Witam wszystkich forumowiczów!

Nazywam się Krzysiek i muszę się przyznać, że wasze forum przeglądam od niemal roku do tej pory jako gość. Audi TT marzyło mi się od małego, ale z racji ceny do tej pory nie mogłem zrealizować swojego marzenia. Od dłuższego czasu szukałem TTtki dla siebie i z racji nie dużego budżetu większość aut były krzyżówką przystanku autobusowego z kilogramem szpachli co ogólnie wyglądało jak Audi TT

Na szczęście ubiegły poniedziałek był tym dniem W ubiegłym tygodniu po długich poszukiwaniach udało mi się upolować autko sprowadzone z Francji z udokumentowaną historią napraw Oczywiście nie ma róży bez kolców, dlatego rzeczone autko jest uderzone lekko w przód. Na szczęście poduszki nie wystrzeliły, podłużnice są proste, zawieszenie pozostało nienaruszone i reszta autka jest generalnie oryginalna. Uznałem, że będzie to dosyć rozsądny (mam taką nadzieję) sposób na kupno samochodu, którego historię znam od początku i samochodu, który nie miał zderzenia z czołgiem.

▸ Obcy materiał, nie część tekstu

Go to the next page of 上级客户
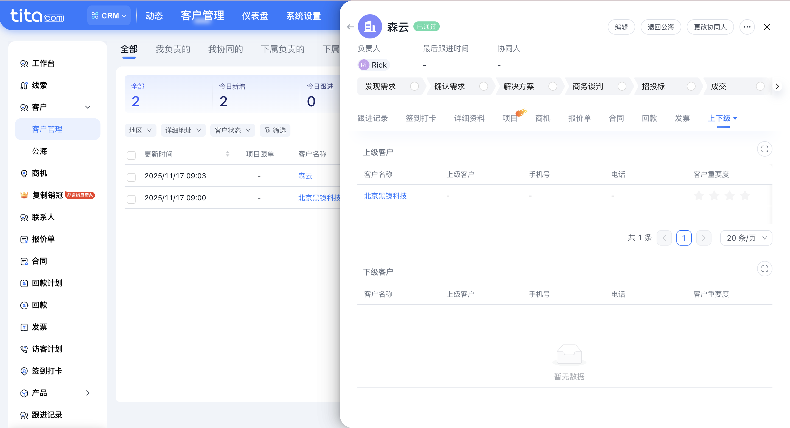Screen dimensions: 790x428 pyautogui.click(x=704, y=237)
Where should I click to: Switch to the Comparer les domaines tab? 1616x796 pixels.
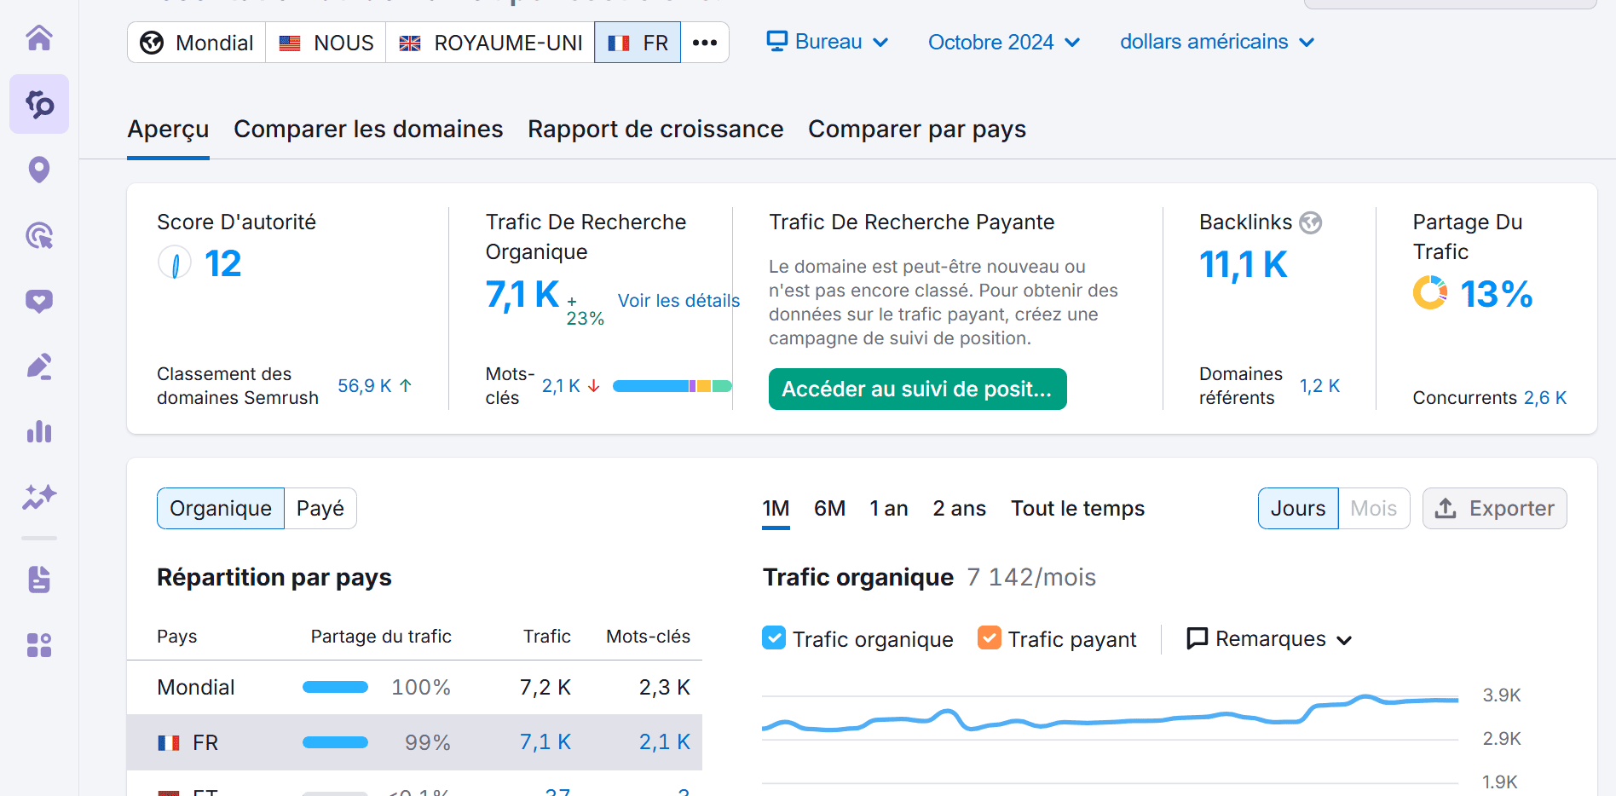368,129
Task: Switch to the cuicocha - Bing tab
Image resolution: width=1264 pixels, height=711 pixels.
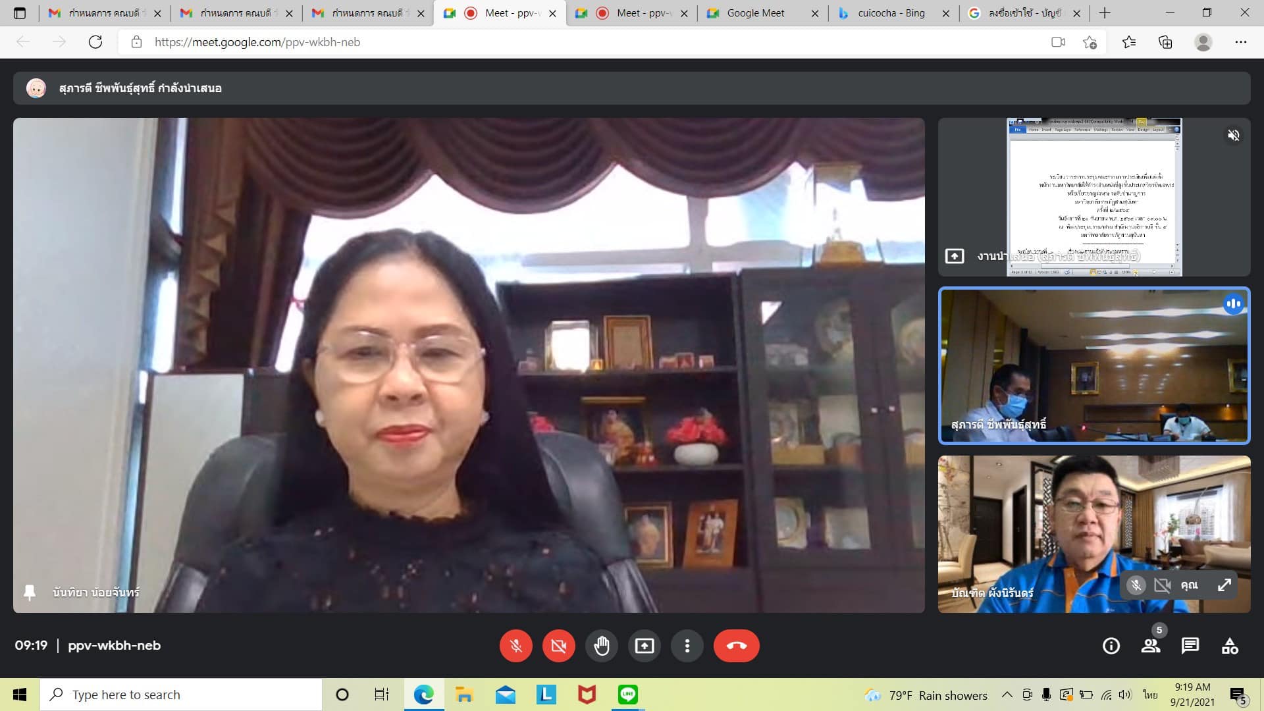Action: click(891, 13)
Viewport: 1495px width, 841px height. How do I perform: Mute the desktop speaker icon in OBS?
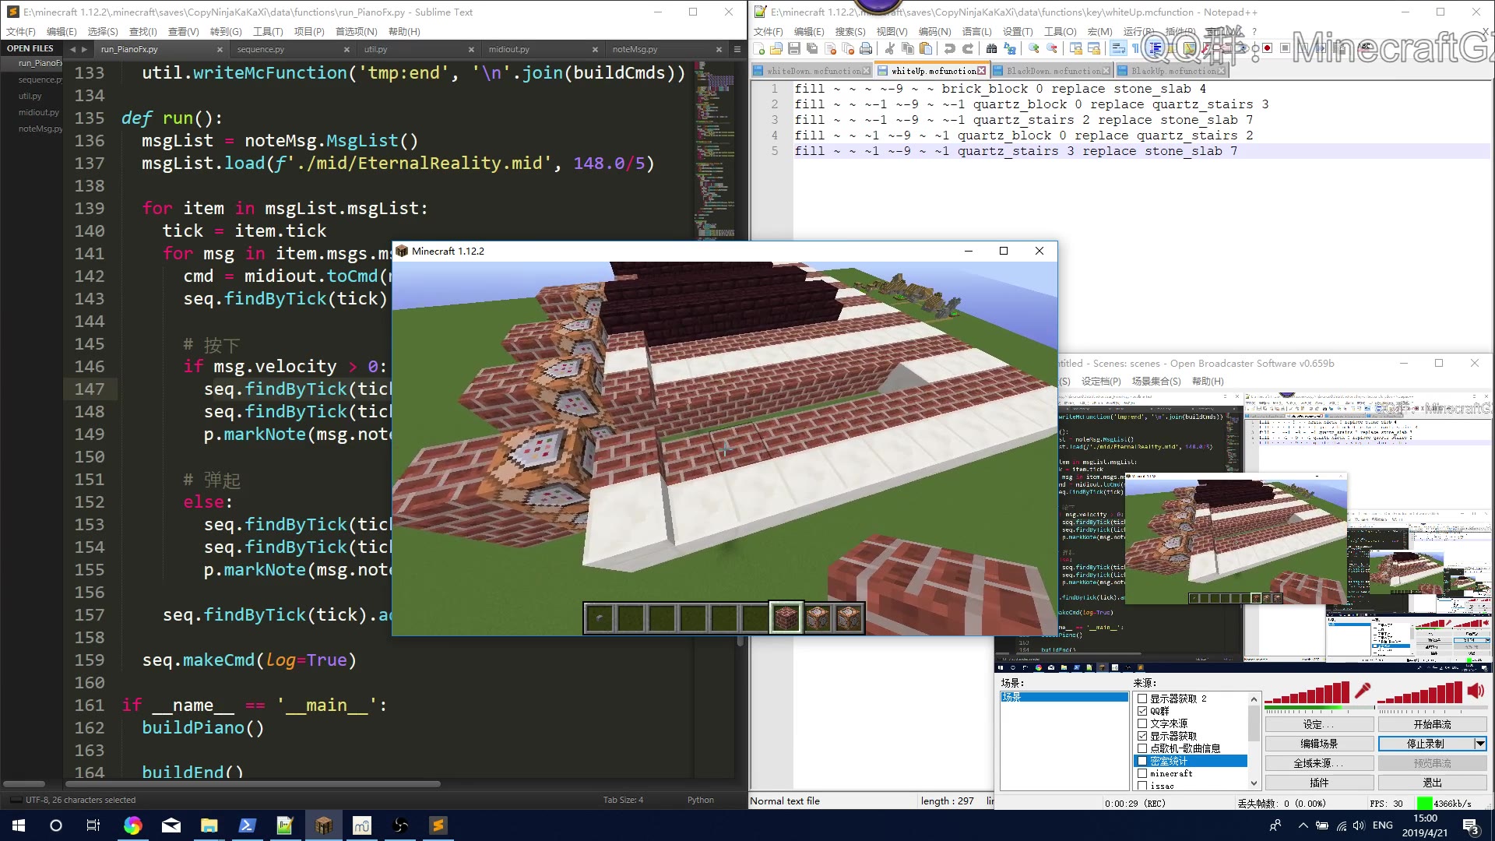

Z racji sesji na politechnice łódzkiej i pracy jestem zajęty od rana do nocy, więc wszystko idzie wolno, ale myślę, że powolutku uda mi się doprowadzić samochodzik do oryginału i cieszyć się nim. Niedługo opublikuję wątek w "Naszych autach" gdzie będę pokazywał jak idą prace.

Pozdrawiam i liczę na wyrozumiałość mojego postępowania!